Tuesday, January 11, 2011

Tucson & Political Culture -- More Signs of Trouble

I have been waiting a couple days to comment on the Tucson tragedy to let the facts come out and absorb the commentary. There are many issues that interconnect with the Gridlock concept which are raised by the event itself and then the reaction to the event. To my mind, all of them point to a defective political culture. Maybe the event will shock us into beginning to heal ourselves.

First, the shooting. The policy question is what to do about the mentally ill getting access to guns. It appears that we are no closer to addressing this issue now than we were following the Virginia Tech incident, which is really the closest recent parallel to what occurred on Saturday. The fact that virtually everyone would agree that the mentally ill should not have access to semi-automatic weapons but there is no consensus about how to solve this policy problem is a reflection of our broken political culture. There is such a lack of trust in government and political institutions that even narrowly tailored measures directed at preventing mass shootings are perceived by many as a threat to what they believe are personal rights to own a gun for recreation or self-protection. This absolutism frustrates our ability to govern ourselves.

A second widely discussed issue is whether the increased use of vitriolic rhetoric, some of which contains allusions to violence, contributed to this incident. David Brooks insists that there is no evidence of direct causation since the shooter was clearly psychogically disturbed and his writings reflect a garbled, incoherent philosophy, not right-wing, anti-government ideology. Paul Krugman points out that there is a difference between hot ideology, which is an accepted part of our political dialogue, and "eliminationist" rhetoric, which labels political opponents as enemies that need to be distinguished. Both arguments have merit, but are incomplete. Brooks is correct that causation cannot be proven and Loghner had no identifiable ideology, but he seems to downplay that the shooter engaged in an overtly political act -- the attempted assassination of a member of Congress. Just as no one can prove that Loughner acted out of anti-government sentiment, likewise it cannot be proven that public dialogue saturated with eliminationist language and images did not contribute to a climate, absorbed in some way by Loghner's distrubed mind, that made assassination the vehicle for him to express his paranoid delusions. Given this possibility, now is a perfectly opportune time for leaders to increase civility and monitor their inflammatory rhetoric.

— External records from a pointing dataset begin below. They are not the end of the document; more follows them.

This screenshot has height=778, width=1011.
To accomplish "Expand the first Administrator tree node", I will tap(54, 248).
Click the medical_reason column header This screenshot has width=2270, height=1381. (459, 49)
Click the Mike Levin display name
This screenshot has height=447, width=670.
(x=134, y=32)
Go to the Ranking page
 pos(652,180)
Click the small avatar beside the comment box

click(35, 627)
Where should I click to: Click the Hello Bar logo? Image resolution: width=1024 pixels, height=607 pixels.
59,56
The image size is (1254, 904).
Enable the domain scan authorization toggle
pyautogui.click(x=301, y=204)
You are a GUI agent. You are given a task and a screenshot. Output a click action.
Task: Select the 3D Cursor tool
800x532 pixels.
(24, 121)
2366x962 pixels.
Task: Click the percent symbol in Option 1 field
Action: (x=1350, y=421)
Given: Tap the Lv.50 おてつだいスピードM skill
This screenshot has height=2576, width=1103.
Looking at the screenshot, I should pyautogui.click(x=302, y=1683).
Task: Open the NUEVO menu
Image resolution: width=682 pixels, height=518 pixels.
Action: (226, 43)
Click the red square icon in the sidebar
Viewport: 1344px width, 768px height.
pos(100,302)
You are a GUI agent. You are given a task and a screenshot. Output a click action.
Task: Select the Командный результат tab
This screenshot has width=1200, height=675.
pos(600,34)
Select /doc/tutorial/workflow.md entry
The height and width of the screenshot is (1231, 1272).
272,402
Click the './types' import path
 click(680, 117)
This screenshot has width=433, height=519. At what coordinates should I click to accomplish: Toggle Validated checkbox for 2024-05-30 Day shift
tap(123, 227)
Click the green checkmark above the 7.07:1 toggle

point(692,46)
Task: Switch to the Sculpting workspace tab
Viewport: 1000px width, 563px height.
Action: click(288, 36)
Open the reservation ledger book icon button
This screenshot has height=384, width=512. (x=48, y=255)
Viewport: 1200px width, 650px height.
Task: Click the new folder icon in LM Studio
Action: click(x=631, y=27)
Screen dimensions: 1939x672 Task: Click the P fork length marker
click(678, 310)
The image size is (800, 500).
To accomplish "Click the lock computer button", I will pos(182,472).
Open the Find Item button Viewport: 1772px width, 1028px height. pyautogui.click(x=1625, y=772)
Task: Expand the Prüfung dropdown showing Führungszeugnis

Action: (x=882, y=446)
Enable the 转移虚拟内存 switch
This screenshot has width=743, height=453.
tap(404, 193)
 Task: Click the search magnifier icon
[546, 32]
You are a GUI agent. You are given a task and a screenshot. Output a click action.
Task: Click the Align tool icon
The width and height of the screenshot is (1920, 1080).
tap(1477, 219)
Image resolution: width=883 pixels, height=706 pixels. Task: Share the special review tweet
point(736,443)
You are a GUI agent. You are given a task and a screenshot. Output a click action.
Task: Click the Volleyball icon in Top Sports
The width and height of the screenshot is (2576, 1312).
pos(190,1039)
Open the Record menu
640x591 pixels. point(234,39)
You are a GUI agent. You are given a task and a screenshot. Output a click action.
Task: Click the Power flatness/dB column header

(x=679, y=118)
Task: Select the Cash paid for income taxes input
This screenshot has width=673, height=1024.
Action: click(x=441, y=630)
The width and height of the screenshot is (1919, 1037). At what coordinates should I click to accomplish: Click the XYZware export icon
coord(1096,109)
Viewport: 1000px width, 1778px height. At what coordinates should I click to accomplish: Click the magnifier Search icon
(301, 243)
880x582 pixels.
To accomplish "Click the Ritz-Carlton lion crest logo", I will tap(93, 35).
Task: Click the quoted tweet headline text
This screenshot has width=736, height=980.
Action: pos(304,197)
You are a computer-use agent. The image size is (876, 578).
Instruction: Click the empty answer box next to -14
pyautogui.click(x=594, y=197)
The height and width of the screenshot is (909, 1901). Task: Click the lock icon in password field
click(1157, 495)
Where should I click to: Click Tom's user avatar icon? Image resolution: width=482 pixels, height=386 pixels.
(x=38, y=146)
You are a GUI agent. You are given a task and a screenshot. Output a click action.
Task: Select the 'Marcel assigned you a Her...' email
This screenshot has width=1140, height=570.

Unfortunately, this may not take place due to the immediate politicization of the reaction to the shootings. The Pima County sherrif kicked this off by blaming the event on hate speech and intolerance and, as Brooks points out, our fractionated, no holds barred, media dove head-first into the story before many facts were known. The counter-counter reaction has been just as bad, with conservatives somehow claiming that those calling for heightend civility and less violent rhetoric are somehow trying to silence those with conservative viewpoints, as if there is no space between criminally enforced speech codes and self-imposed restraints on characterizing political opponents as mortal enemies.

If now is not the time to candidly discuss these pathologies in our political culture, with a child, innnocent bystanders, and public servants slain, and a congresswoman laying in the hospital after being shot in the head at point blank range, I don't know when is.